Not literally, of course. (That would make typing this very hard). But it kills my self-esteem.
Looking at curated versions of everyone’s business and motherhood and relationships picks at my scabs of insecurity every time.
Look at all the fun SHE is having with her kids.
Look at how many likes HER business post got – and she’s been doing this less time than you!
Look at that fun reel she made with her husband – I bet they have a better marriage than you do.
And on and on.
It’s awful.
And yet, every day I would show up like a good little entrepreneur, determined that this time I wouldn’t let it get to me. I’d do my Instagram stories, communicate with my followers in DMs, and like and comment on the posts of friends and those I admired.
These were the things the business coaches told me I was supposed to do.
You’ve got to SHOW UP.
You’ve got to BE CONSISTENT.
You’ve got to do stories EVERY SINGLE DAY.
And yet…
When it was gone for a week, why did I feel so free? Why did I feel more like myself?
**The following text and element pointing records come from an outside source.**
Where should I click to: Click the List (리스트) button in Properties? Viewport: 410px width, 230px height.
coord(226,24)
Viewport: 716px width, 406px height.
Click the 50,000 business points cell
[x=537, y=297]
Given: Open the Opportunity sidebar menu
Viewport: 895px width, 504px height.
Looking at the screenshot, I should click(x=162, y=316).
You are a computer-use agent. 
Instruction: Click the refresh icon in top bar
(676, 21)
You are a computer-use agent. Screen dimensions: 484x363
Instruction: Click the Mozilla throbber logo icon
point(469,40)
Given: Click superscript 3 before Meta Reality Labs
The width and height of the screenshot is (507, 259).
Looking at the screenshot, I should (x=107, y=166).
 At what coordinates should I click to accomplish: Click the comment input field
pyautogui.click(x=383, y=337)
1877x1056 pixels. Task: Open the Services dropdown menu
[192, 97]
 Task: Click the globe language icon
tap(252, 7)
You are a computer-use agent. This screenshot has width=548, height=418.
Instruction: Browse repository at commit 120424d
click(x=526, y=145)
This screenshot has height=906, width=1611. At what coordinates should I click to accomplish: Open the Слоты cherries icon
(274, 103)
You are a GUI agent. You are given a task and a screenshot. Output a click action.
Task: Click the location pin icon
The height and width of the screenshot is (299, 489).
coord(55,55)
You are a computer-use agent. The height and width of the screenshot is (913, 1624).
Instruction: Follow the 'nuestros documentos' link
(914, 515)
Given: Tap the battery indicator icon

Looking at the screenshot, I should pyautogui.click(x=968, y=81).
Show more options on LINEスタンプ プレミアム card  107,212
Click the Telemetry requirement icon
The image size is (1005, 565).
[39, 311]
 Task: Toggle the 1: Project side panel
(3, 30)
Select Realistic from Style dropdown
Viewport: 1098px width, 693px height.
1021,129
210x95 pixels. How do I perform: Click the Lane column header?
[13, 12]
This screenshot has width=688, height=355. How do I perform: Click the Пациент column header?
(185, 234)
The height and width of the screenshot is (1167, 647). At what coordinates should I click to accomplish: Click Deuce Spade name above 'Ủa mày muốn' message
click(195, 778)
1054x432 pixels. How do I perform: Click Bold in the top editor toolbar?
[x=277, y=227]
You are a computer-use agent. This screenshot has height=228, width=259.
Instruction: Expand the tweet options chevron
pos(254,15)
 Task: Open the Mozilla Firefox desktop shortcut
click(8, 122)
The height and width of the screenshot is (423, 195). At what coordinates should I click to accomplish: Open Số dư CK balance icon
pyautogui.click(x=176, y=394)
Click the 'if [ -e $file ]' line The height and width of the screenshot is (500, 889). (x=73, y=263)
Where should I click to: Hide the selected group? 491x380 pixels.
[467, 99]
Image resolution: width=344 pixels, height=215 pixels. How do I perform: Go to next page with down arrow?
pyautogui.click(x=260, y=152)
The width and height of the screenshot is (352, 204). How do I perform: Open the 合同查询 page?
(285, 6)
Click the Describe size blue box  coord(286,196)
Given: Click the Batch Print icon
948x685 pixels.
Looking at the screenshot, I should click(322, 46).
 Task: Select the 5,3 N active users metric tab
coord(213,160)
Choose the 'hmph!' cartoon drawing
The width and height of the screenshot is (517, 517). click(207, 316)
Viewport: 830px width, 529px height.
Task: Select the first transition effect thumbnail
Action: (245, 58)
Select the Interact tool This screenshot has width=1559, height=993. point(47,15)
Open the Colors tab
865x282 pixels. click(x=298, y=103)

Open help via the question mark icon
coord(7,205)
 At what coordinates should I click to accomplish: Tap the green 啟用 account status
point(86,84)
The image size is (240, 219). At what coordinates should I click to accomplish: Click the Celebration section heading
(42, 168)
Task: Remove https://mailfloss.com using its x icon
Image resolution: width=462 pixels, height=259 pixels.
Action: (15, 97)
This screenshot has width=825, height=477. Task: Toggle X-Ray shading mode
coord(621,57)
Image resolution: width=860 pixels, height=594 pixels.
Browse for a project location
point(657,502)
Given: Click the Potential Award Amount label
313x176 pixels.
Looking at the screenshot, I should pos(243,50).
Why did I feel – even though I was not physically in the presence of my husband or kids – like a better mom and partner?
Instagram kills me… because it kills my sense of who I am.
Am I blaming Instagram? Absolutely not. I’m the user, the one clicking the app. Nobody is forcing me to do this.
I thought of those apps on my 3rd screen and had a wild (seeming) thought…
What if they weren’t on any screen? What if I took social media off my phone completely?
Immediately, fear.
How will you run your business?
Who will follow you if you don’t post stories?
How will you communicate with the people who want to hear from you?
I let those fears settle in for a day or two.
And then I started to interrogate them.
Would my business really fail without social media on my phone?
I could still manage it on my laptop. I could still post and have a presence without having to carry that presence around with me in my pocket. I could still send emails to people on my list.
In fact, that’s exactly how I used to manage social media before there were smart phones! (Yes, I’m that old.) I remember sitting upstairs on my old desktop computer and connecting my digital camera with a USB cord in order to upload photos to my blog.
I’d already built a business this way. I knew how to do it.
I didn’t need social media on my phone to reach people. I could do it old school.
And so, on the last day of my retreat, that’s what I did.
I hovered my finger over those little icons and deleted them, one-by-one. Poof!
It’s been several weeks now and the results have been interesting.
A few days after removing those little buttons, I found myself in the ER for an appendectomy. Much to my chagrin, one of my first thoughts was… Oh no, I removed Instagram from my phone so I can’t post any of this on stories!!
Really, Rose?? Is it really important that your Instagram followers know you’re in the ER?
This is the effect social media can have on us. We feel a “need” to post all the details of our lives to keep people “updated.”
It’s why I’m more likely to know what an influencer ate for breakfast than what my best friends from college have been up to for the past six months.
In other words…
Having social media on my phone keeps me updated on all the wrong things.
I’m still experimenting with life without social media in my pocket, but I have to tell you…
I’m enjoying it.
I still have a social media presence, but if I want to post something or see what others are up to, I have to go to my laptop to do it. This forces me to seek out social media purposefully. It prevents the mindless “just checking” of my past.
Will I never, ever have social media on my phone again?
I don’t know. I’m open to bringing it back if it ever feels useful.
But I can guarantee it’s not a decision I will make lightly. Unlike when I first started using social media on my phone, I won’t bring it back because I think I’m “supposed to” or it’s what “all business owners do.”
I’m not all business owners. I’m me. And as such I get to make the decisions that make me feel like the best me. And for now, that means social media is a laptop-only experience.
I’m curious…
Would you ever take social media off your phone? What comes up for you when you consider it?